Following the Jersey Evening Post coverage of the idea of the Jersey Conservative Party, Pearce submitted a complaint to the Press Complaints Commission citing eighteen significant inaccuracies or misleading statements. The matter was resolved through mediation following the expansion of the debate on the importance of political parties in the revised Jersey constitution and an assurance from the JEP's editor of fair treatment in future.
The matter added to the pressure that eventually led to the introduction of party names on Jersey ballot papers.

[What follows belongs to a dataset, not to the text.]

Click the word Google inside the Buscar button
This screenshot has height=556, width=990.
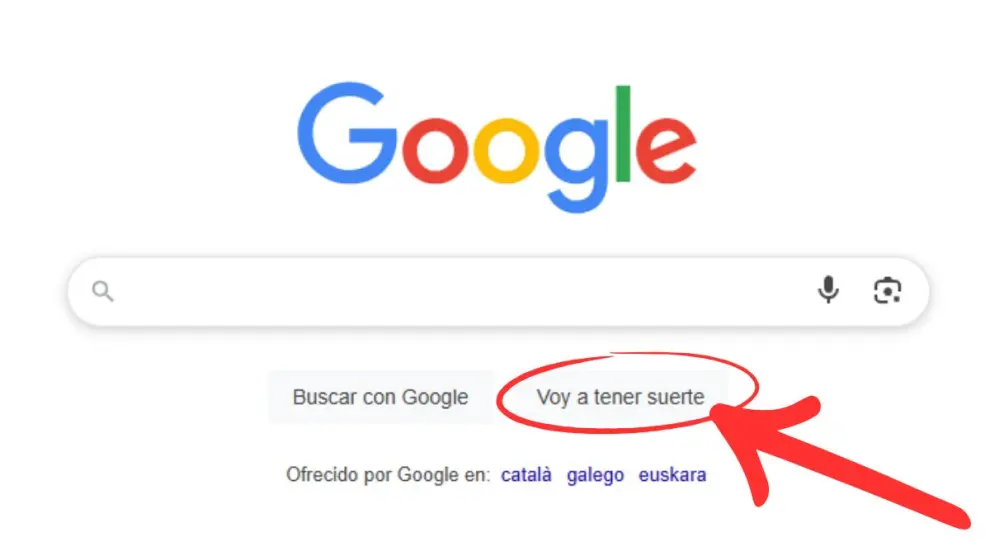435,398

In July 2007, immediately following the announcement that the Jersey Conservative Party would be established in opposition to the incumbent government, the Jersey Evening Post reported that he made an accusation that photos picturing Senator Frank Walker with Gordon Brown and Ian Paisley were faked to insert Senator Walker in a letter to Gordon Brown. However, Progress Jersey reports described the photo as simply suspicious, they further indicated that no letter had been sent.
Pearce subsequently apologised, explaining that it was a private joke which had been blown out of proportion by the Jersey Evening Post but expressed concerns with regard to a bias in the paper in favour of former managing director and then Chief Minister Frank Walker based on e-mail correspondence with the Chief Minister and the editor of the JEP, Chris Bright.